__Texte extrait__:
━━━━━━━━
Vous commencez votre livre en indiquant que l’existence de la France est aussi menacée en temps de paix qu’elle a pu l’être en temps de guerre ou par l’occupation étrangère… On pourrait d’abord penser que vous êtes parano, mais en égrenant tous les thèmes, comme l’écologie, la ruralité, l’alimentation, l’éducation ou la sécurité, on est carrément au tapis…

Nous ne sommes pas au tapis sur tous les points, parce que j’ai voulu faire un livre résolument optimiste et porteur d’une vision de la plus grande France. Quand elle est vue de Moscou, de Pékin, du Caire ou de New Delhi, la France est grande. Les messages de la France sont attendus, mais la France déçoit. Quand la France est alignée sur les positions de l’OTAN ou de l’Union européenne, elle déçoit. Sur un certain nombre de sujets absolument majeurs de notre conduite politique, on peut avoir honte de plusieurs quinquennats récents. On peut avoir honte du renversement d’une politique historique, qui remonte aux rois de France, c’est-à-dire la création de la poste, la création des Ponts et Chaussées, la création de la gendarmerie et des services de police… La France est l’un des pays dans le monde qui a le mieux réussi l’unification de son territoire par des politiques ambitieuses d’aménagement du territoire et d’égalité des citoyens devant le territoire. Depuis deux ou trois quinquennats, nous sommes sur une politique de désaménagement territorial. Que l’on ne s’y trompe pas, elle aura de très lourdes conséquences politiques ! Je viens d’en faire l’expérience. Vous pourriez me dire que ce sont simplement des petits villages isolés au sein de la Bretagne centrale ou des villages perdus de la Lozère : pas du tout, j’étais récemment dans une ville comme Sedan, il y avait plus de 20 000 habitants et il y a aujourd’hui 17 000 habitants. On va fermer l’hôpital de la ville pour le situer à Charleville-Mézières…Sedan, ce n’est pas un petit village perdu, c’était une place forte prestigieuse et qui, en quelque sorte, a le sentiment d’être rayée de la carte. Je parlais de cela avec des élus locaux du centre de la France et ils m’ont dit : « Nous, élus de Saint-Étienne et de Clermont-Ferrand, nous sommes dépouillés au profit de Lyon… » La France va-t-elle se borner à quatre ou cinq mégalopoles unies à tous les aéroports du monde au milieu d’un désert de gens sous-développés, de collectivités inutiles et peu à peu dépossédées de tous leurs pouvoirs ? Voilà un sujet absolument essentiel, car nous sommes sur une régression française.
━━━━━━━━
__Données à examiner__:
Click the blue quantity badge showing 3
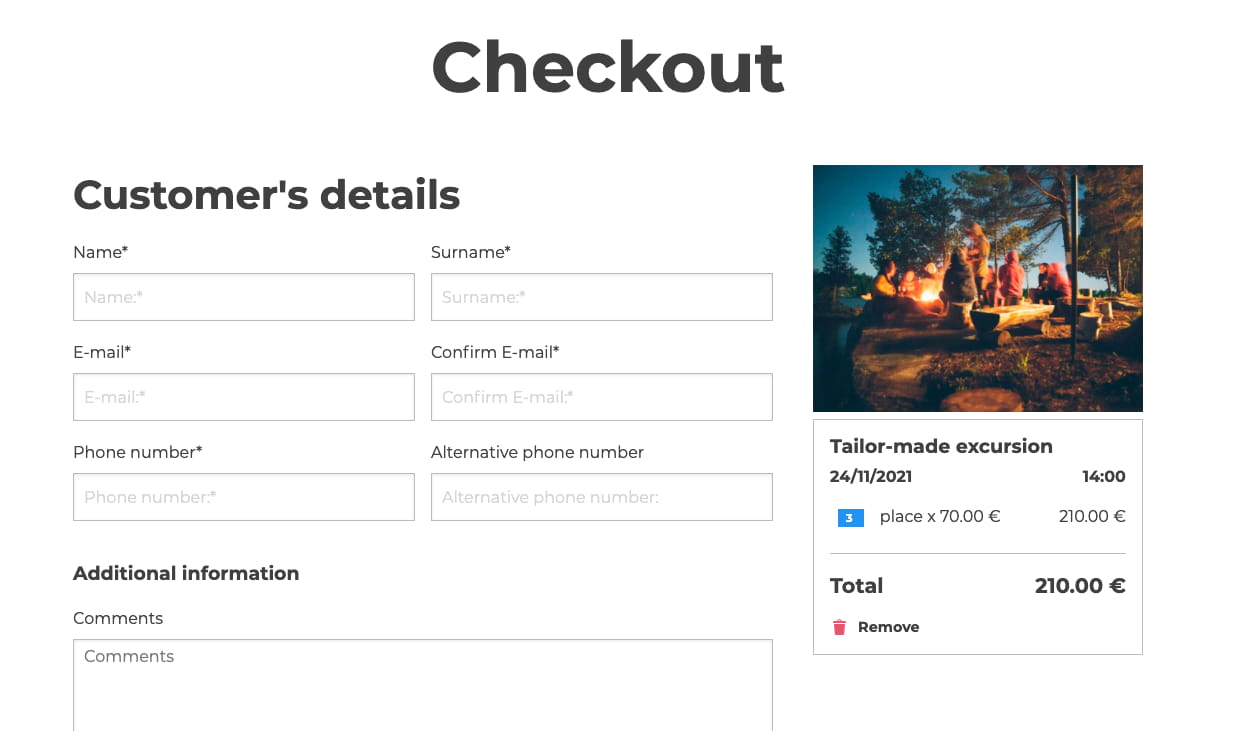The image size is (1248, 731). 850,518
━━━━━━━━
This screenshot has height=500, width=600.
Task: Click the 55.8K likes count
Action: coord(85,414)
━━━━━━━━
__Consigne__:
Poursuivez l'entretien sur le désaménagement du territoire français, à la suite de sa dernière phrase.

__Résultat obtenu__:
Selon vous, nous ne réussirons pas notre relance économique sans promouvoir nos produits locaux et nos entreprises de proximité créatrices d’emplois durables. Vous voyez bien que dans nos provinces les gens privilégient les producteurs locaux. Cette prise de conscience n’est-elle pas en train de se faire naturellement ?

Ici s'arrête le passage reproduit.